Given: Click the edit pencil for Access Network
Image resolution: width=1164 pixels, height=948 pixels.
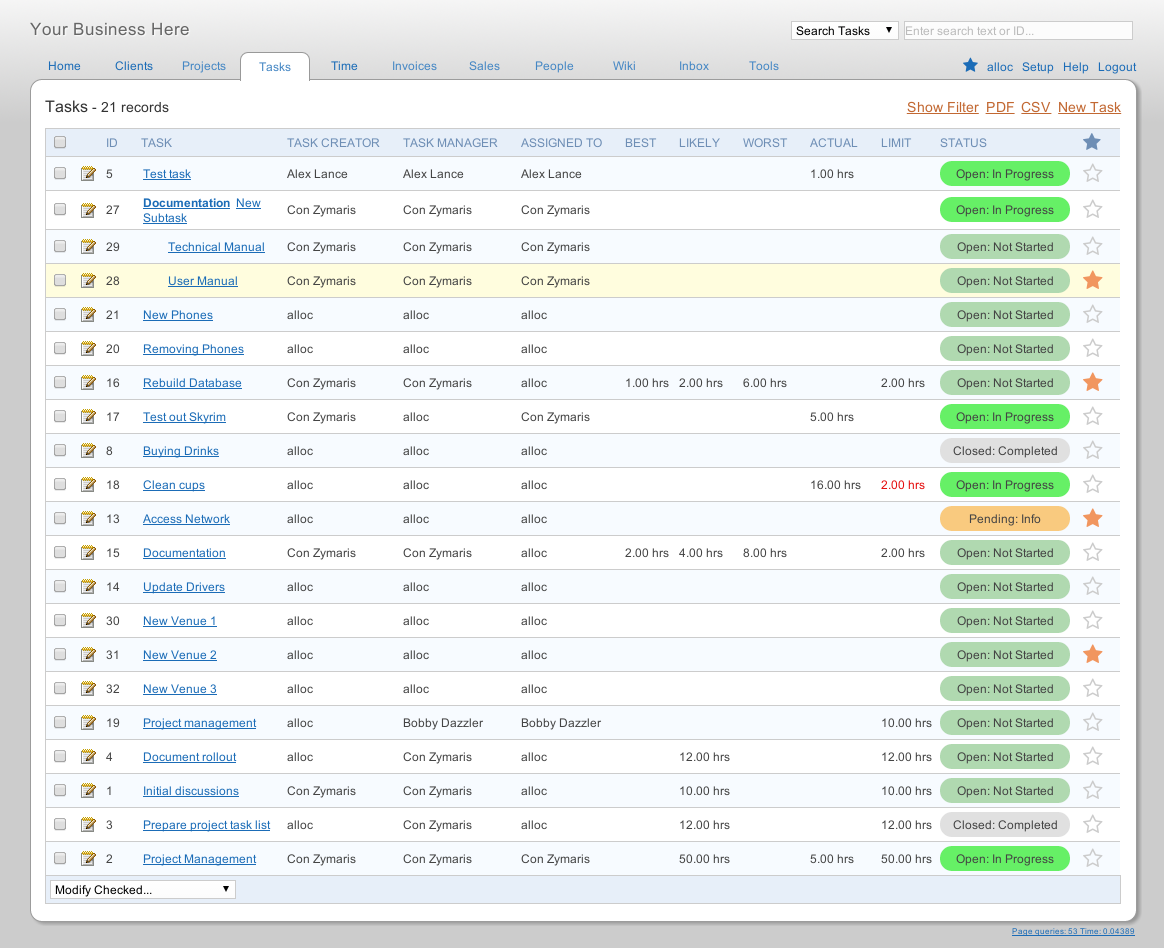Looking at the screenshot, I should click(88, 518).
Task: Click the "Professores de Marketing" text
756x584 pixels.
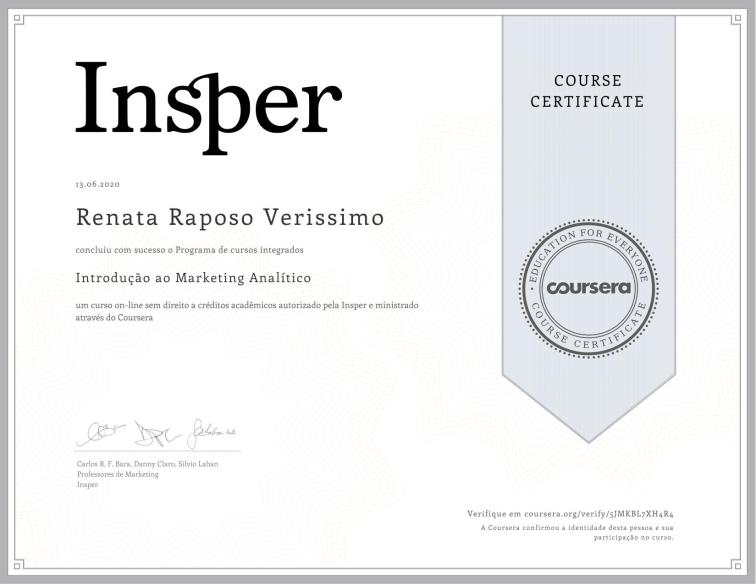Action: pyautogui.click(x=112, y=474)
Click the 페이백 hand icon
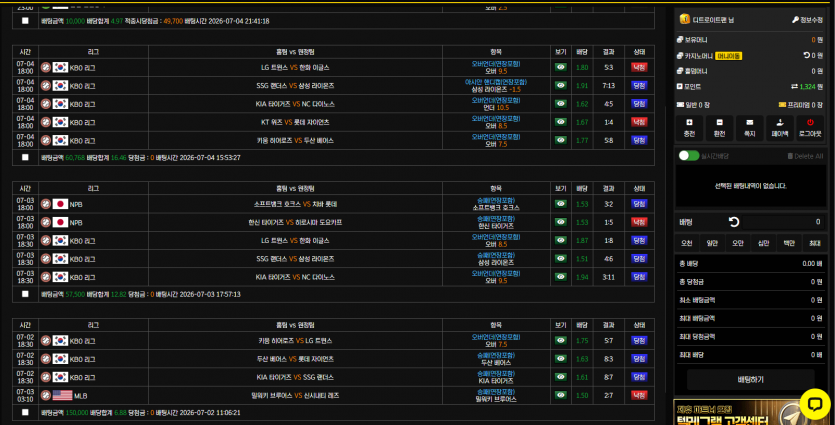This screenshot has width=835, height=425. (780, 122)
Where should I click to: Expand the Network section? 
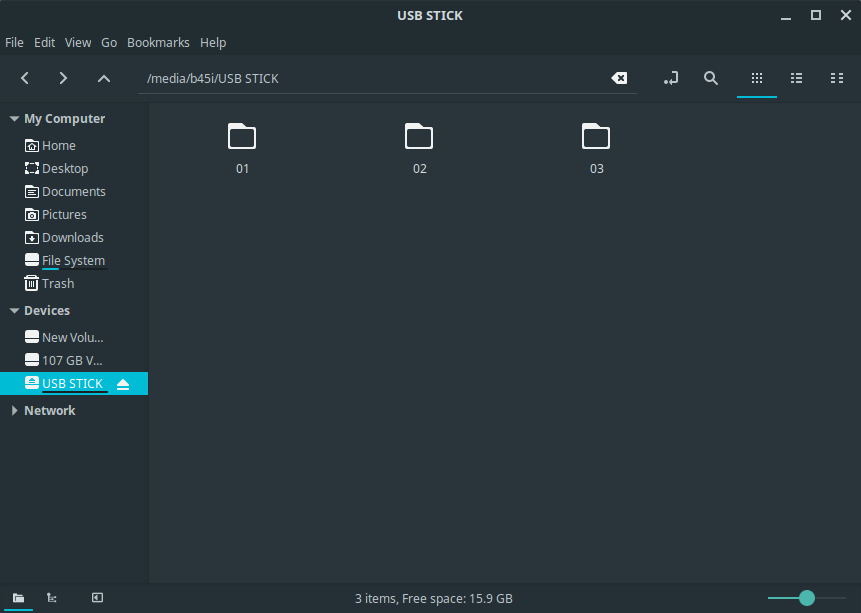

====

* **Exercise goal**
For this exercise, return the material word for word and drop each image.

* **Exercise output**
Given: Click the edit pencil for Access Network
Image resolution: width=1164 pixels, height=948 pixels.
Looking at the screenshot, I should click(88, 518).
Task: Click the "Professores de Marketing" text
756x584 pixels.
Action: pyautogui.click(x=112, y=474)
Click the 페이백 hand icon
This screenshot has width=835, height=425. (780, 122)
Where should I click to: Expand the Network section? 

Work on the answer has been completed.